# Your task
Give the listing again in full, exactly as it appears.

━━━━━━━━━━━━━━━━━━━━━━━━━━━━━━

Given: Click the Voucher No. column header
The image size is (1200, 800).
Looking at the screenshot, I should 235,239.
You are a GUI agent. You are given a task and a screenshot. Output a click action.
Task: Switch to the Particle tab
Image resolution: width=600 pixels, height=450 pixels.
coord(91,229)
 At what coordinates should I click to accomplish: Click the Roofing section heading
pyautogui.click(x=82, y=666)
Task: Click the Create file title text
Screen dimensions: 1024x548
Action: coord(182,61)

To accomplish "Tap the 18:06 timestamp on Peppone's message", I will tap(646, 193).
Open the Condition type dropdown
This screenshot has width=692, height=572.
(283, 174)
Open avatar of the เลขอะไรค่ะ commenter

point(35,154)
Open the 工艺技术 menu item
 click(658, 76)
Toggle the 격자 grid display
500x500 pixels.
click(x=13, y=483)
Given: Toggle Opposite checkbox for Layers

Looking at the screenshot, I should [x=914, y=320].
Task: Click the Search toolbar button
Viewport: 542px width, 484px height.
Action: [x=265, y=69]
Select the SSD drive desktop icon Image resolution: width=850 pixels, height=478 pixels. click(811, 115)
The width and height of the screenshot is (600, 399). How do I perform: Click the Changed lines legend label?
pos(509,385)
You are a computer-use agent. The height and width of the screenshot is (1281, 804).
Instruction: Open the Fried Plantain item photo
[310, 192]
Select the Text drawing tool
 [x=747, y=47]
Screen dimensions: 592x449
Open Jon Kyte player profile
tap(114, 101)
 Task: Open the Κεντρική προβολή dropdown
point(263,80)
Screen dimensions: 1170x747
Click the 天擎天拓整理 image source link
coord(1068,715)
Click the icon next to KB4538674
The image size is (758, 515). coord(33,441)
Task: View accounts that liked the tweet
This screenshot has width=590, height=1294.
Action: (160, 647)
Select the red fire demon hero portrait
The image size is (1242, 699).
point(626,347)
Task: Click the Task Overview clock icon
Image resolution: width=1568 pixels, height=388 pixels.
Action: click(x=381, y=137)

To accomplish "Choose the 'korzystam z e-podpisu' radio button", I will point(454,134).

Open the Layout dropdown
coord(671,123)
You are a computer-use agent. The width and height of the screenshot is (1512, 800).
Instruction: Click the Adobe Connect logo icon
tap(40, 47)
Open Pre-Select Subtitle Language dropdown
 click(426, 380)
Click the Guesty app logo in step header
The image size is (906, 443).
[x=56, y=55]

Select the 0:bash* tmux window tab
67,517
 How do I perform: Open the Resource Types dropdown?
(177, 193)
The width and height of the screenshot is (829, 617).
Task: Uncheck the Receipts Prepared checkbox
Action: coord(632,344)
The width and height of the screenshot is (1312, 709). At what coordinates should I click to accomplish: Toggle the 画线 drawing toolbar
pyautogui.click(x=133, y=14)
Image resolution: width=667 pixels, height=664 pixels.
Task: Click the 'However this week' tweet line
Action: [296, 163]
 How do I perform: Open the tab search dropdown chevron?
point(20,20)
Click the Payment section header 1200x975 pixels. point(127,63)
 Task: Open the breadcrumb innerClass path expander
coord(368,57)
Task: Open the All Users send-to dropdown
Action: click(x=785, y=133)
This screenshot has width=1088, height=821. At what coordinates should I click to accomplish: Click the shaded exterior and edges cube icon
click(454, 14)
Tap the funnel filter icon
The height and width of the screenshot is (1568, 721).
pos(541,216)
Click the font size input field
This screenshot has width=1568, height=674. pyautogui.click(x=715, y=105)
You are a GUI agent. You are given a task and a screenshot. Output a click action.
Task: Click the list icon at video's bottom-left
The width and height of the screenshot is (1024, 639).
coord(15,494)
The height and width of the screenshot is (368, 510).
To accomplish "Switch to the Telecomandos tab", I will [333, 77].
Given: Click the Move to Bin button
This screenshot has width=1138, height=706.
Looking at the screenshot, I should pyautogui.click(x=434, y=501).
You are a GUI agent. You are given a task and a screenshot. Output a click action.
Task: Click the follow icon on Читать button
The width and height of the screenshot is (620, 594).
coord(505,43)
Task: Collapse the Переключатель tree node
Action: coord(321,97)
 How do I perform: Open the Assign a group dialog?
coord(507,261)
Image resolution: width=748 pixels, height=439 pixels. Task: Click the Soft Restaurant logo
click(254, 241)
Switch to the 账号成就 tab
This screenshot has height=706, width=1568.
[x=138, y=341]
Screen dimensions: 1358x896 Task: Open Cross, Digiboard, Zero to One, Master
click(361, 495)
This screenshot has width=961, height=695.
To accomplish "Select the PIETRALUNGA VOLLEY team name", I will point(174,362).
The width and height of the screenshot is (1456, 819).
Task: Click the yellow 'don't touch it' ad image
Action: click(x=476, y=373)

━━━━━━━━━━━━━━━━━━━━━━━━━━━━━━

# Result for this exercise
Given: Click the Voucher No. column header
The image size is (1200, 800).
Looking at the screenshot, I should 235,239.
You are a GUI agent. You are given a task and a screenshot. Output a click action.
Task: Switch to the Particle tab
Image resolution: width=600 pixels, height=450 pixels.
coord(91,229)
 At what coordinates should I click to accomplish: Click the Roofing section heading
pyautogui.click(x=82, y=666)
Task: Click the Create file title text
Screen dimensions: 1024x548
Action: coord(182,61)

To accomplish "Tap the 18:06 timestamp on Peppone's message", I will tap(646, 193).
Open the Condition type dropdown
This screenshot has width=692, height=572.
(283, 174)
Open avatar of the เลขอะไรค่ะ commenter

point(35,154)
Open the 工艺技术 menu item
 click(658, 76)
Toggle the 격자 grid display
500x500 pixels.
click(x=13, y=483)
Given: Toggle Opposite checkbox for Layers

Looking at the screenshot, I should [x=914, y=320].
Task: Click the Search toolbar button
Viewport: 542px width, 484px height.
Action: [x=265, y=69]
Select the SSD drive desktop icon Image resolution: width=850 pixels, height=478 pixels. click(811, 115)
The width and height of the screenshot is (600, 399). How do I perform: Click the Changed lines legend label?
pos(509,385)
You are a computer-use agent. The height and width of the screenshot is (1281, 804).
Instruction: Open the Fried Plantain item photo
[310, 192]
Select the Text drawing tool
 [x=747, y=47]
Screen dimensions: 592x449
Open Jon Kyte player profile
tap(114, 101)
 Task: Open the Κεντρική προβολή dropdown
point(263,80)
Screen dimensions: 1170x747
Click the 天擎天拓整理 image source link
coord(1068,715)
Click the icon next to KB4538674
The image size is (758, 515). coord(33,441)
Task: View accounts that liked the tweet
This screenshot has width=590, height=1294.
Action: (160, 647)
Select the red fire demon hero portrait
The image size is (1242, 699).
point(626,347)
Task: Click the Task Overview clock icon
Image resolution: width=1568 pixels, height=388 pixels.
Action: click(x=381, y=137)

To accomplish "Choose the 'korzystam z e-podpisu' radio button", I will point(454,134).

Open the Layout dropdown
coord(671,123)
You are a computer-use agent. The width and height of the screenshot is (1512, 800).
Instruction: Click the Adobe Connect logo icon
tap(40, 47)
Open Pre-Select Subtitle Language dropdown
 click(426, 380)
Click the Guesty app logo in step header
The image size is (906, 443).
[x=56, y=55]

Select the 0:bash* tmux window tab
67,517
 How do I perform: Open the Resource Types dropdown?
(177, 193)
The width and height of the screenshot is (829, 617).
Task: Uncheck the Receipts Prepared checkbox
Action: coord(632,344)
The width and height of the screenshot is (1312, 709). At what coordinates should I click to accomplish: Toggle the 画线 drawing toolbar
pyautogui.click(x=133, y=14)
Image resolution: width=667 pixels, height=664 pixels.
Task: Click the 'However this week' tweet line
Action: [296, 163]
 How do I perform: Open the tab search dropdown chevron?
point(20,20)
Click the Payment section header 1200x975 pixels. point(127,63)
 Task: Open the breadcrumb innerClass path expander
coord(368,57)
Task: Open the All Users send-to dropdown
Action: click(x=785, y=133)
This screenshot has width=1088, height=821. At what coordinates should I click to accomplish: Click the shaded exterior and edges cube icon
click(454, 14)
Tap the funnel filter icon
The height and width of the screenshot is (1568, 721).
pos(541,216)
Click the font size input field
This screenshot has width=1568, height=674. pyautogui.click(x=715, y=105)
You are a GUI agent. You are given a task and a screenshot. Output a click action.
Task: Click the list icon at video's bottom-left
The width and height of the screenshot is (1024, 639).
coord(15,494)
The height and width of the screenshot is (368, 510).
To accomplish "Switch to the Telecomandos tab", I will [333, 77].
Given: Click the Move to Bin button
This screenshot has width=1138, height=706.
Looking at the screenshot, I should pyautogui.click(x=434, y=501).
You are a GUI agent. You are given a task and a screenshot. Output a click action.
Task: Click the follow icon on Читать button
The width and height of the screenshot is (620, 594).
coord(505,43)
Task: Collapse the Переключатель tree node
Action: coord(321,97)
 How do I perform: Open the Assign a group dialog?
coord(507,261)
Image resolution: width=748 pixels, height=439 pixels. Task: Click the Soft Restaurant logo
click(254, 241)
Switch to the 账号成就 tab
This screenshot has height=706, width=1568.
[x=138, y=341]
Screen dimensions: 1358x896 Task: Open Cross, Digiboard, Zero to One, Master
click(361, 495)
This screenshot has width=961, height=695.
To accomplish "Select the PIETRALUNGA VOLLEY team name", I will point(174,362).
The width and height of the screenshot is (1456, 819).
Task: Click the yellow 'don't touch it' ad image
Action: click(x=476, y=373)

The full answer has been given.